And, it is difficult to see how it can be any other way. The existing system has maximized our success. It provides a weird p-value driven utopia. With the infinite flexibility of our current incentive system we can, as Simmons et al (2011) showed, provide empirical evidence for any idea, no matter how absurd it may be. All it takes is a lot of data and analyses. I fear these incentives have led to a system in which many, many more people have succeeded for ideas that will not last the test of time or replication, whichever comes first. In other words, we have an excess of success.
The problem with the current push for methodological reform is that, it is hard, unrewarding, and a will result in a science that is a lot uglier than our current system. The truth is less elegant than what we produce in our scientific journals. Adopting a sounder approach to our scientific methods, which is critical for our long-term viability as a science, will inevitably curtail our excess success. There will be fewer famous psychologists, fewer book contracts, and fewer Ted Talks.
This is one reason why people fight so strongly against the benign reforms being proposed. We’ve had a good gig for a long time and the future will be less bright if we do things with transparency and reproducibility in mind. Of course, it is quite possible that our future will be less bright either way.

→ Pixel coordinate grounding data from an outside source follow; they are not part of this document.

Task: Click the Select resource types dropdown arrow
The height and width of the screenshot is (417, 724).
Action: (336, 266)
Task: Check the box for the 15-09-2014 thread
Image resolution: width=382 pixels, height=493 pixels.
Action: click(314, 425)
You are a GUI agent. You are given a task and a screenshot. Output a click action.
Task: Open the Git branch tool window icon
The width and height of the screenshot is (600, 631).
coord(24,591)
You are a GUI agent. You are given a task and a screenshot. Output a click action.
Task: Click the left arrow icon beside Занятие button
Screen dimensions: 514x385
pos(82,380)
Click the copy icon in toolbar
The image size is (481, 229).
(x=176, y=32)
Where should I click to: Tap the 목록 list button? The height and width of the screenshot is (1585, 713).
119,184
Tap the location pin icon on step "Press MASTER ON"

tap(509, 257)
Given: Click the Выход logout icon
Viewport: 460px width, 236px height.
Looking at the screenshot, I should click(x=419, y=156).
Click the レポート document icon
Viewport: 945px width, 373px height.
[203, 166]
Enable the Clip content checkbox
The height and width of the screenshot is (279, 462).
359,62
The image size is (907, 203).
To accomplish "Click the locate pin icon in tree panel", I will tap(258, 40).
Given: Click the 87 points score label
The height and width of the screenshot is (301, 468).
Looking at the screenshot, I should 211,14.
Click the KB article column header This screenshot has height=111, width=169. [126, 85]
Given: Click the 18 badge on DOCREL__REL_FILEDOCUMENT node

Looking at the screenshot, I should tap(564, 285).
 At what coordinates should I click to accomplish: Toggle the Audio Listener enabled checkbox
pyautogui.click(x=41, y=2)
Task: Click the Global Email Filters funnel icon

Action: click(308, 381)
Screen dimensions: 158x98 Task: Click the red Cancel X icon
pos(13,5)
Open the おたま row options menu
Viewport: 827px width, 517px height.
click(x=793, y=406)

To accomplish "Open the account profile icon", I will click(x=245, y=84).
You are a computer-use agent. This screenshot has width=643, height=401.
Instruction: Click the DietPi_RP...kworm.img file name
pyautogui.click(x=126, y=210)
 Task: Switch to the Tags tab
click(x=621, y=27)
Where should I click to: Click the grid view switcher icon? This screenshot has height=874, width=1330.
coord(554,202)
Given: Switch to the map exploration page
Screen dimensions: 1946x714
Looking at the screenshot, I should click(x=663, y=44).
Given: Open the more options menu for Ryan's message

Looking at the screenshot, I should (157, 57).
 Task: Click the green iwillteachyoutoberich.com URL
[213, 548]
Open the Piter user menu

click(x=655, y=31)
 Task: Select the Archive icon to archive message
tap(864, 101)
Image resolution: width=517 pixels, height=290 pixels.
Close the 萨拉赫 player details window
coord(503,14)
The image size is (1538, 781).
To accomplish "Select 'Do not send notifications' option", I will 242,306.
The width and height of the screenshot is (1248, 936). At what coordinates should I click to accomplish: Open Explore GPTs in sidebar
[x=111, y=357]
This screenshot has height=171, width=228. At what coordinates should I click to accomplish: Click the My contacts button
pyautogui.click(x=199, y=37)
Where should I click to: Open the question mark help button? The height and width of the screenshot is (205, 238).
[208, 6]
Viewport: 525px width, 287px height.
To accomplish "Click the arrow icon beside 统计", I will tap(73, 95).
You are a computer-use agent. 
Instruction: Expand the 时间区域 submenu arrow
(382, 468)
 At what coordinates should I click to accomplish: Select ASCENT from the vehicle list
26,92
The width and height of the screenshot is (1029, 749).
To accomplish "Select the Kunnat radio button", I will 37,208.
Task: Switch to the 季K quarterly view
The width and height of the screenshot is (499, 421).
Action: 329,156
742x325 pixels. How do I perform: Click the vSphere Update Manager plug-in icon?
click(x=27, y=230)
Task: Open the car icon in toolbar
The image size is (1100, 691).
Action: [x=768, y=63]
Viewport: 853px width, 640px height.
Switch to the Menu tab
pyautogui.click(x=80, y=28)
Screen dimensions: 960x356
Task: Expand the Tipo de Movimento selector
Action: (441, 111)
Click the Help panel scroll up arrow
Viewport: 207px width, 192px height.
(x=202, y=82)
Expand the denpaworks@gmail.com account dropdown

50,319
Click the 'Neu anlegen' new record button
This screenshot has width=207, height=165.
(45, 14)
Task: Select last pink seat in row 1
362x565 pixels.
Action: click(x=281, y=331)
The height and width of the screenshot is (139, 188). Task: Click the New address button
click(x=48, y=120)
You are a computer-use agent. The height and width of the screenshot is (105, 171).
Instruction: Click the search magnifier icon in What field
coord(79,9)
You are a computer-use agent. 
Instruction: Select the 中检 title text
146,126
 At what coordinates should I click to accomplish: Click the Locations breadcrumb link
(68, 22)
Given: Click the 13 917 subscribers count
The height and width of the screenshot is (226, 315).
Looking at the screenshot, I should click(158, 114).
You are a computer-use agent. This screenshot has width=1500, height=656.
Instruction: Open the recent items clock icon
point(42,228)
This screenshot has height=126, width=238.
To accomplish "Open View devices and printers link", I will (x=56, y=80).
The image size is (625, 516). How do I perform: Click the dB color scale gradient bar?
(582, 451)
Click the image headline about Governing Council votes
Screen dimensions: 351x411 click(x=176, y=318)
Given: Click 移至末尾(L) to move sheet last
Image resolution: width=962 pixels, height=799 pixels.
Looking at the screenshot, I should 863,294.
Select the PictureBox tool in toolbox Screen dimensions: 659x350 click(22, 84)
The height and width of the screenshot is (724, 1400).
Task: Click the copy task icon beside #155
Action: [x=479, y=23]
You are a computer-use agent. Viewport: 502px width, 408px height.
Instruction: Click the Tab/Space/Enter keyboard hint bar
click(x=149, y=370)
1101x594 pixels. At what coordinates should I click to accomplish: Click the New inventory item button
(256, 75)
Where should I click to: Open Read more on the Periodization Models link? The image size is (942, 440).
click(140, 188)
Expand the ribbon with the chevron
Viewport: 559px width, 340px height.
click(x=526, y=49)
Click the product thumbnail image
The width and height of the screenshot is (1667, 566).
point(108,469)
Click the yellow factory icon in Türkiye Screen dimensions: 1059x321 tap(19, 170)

Relatedly, my pessimism is deepened by watching a critical mass of the senior leadership in psychology protest the proposed changes of the reform movement. On one hand, I can understand their reticence to change. The current system has obviously served them well. After all, they are some of the most eminent, successful researchers in our guild.
On the other hand, I simply cannot fathom leading scientists arguing against things like making their research more transparent, increasing the power of their studies, and making sure their effects are replicable. Keeping the status quo is like keeping the leftover holiday roast to rot in the back of the refrigerator. It festers, grows mold, and stinks up the entire refrigerator, sullying all of the other items contained therein. Why not just throw it out? Holding on to the old ways makes everyone’s work reek and does unknown harm to the entire field. The reform movement may result in a refrigerator that is less full, but at least the food that remains will be edible.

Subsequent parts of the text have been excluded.